In 1947 (or earlier), Rudnick became a member of the Bakersfield Chapter of the Ninety-Nines, Inc., the International Organization of Women Pilots. In its directory, she and other members are listed as Whirly-Girls.

===Government surveys===
At some point in her career, Rudnick served as a contractor for the United States government, partaking in geological surveys and oil exploration
on the north slope of Alaska.

===Court case===
In 1948, Rudnick, a "dedicated 'offshore' volunteer," established flight training at her air field for Jews living in Palestine. Thirteen fighter pilots, who became the first pilots of the nascent Israeli Air Force, were trained at her school. Furthermore, she became involved in a plan hatched by others to smuggle airplane parts overseas, which was a violation of the Federal Neutrality Act. The scandal broke in 1949, and Rudnick along with eight others involved were convicted and fined for the transgression. In Rudnick's case, she was charged with conspiracy to defraud the War Assets Administration. The case was declassified in 2013.

==Marriage==
Elynor married David Falk, a former medic with the U.S. Army Medical Corps, who became a doctor in private practice after World War II, and additionally, chief of the Department of Urology at Kern County General Hospital in Bakersfield.

==Bibliography==
- The Story of Kern Copters, Inc. (1956)

==Awards and honors==
In 1939 Camp-West-Lowe bestowed Rudnick with the honorific of Cowgirl.

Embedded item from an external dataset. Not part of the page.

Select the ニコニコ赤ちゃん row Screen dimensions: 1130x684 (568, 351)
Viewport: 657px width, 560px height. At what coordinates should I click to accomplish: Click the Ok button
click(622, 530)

In 2016 the Jewish Women's Archive dedicated the entire first episode of their podcast Can We Talk? to Rudnick and aviator Zoharah Leviatov; the episode is called "The Pilot's Pilot."

==Death and legacy==
Rudnick died in 1996 at age 73. She is buried at Greenlawn Cemetery and Mortuary in Bakersfield, California. Her gravestone reads "Free Spirit." During her life as well as posthumously, Rudnick's aviation fortune was and continues to be used philanthropically:

Rudnick and husband David Falk established the Harold C. Wiggers Endowed Scholarship Fund at Albany Medical Center in 1975. It had "one-half for providing financial assistance to medical students who are graduates of Union College; and the other one-half for providing financial assistance to students in any course of study who are graduates of any undergraduate institution, including but not limited to Union College." The fund is still in operation as of 2020.

In 1977, Rudnick donated the Land Office at the Kern County Museum.

In 2007, Rudnick's husband, David Falk, established the David Falk and Elynor Rudnick-Falk Professorship in Engineering at Union College. In 2012, Falk donated $500,000 from Rudnick's estate to the Kern Community Foundation, a public charity, "to honor the memory of [Rudnick's] parents in perpetuity." The donation was given in order to establish The Oscar and Libbie Rudnick Scholarship Fund, which now "provide[s] scholarships to U.S. citizens who are current or former residents of Kern County" and which "support[s] Kern’s future with resources to help students achieve their academic goals."

In 2019, in a comment to the Jewish Journal, Rudnick's brother, Robert (Bob) stated that he and Jeff Silbar are writing a musical about Elynor's life.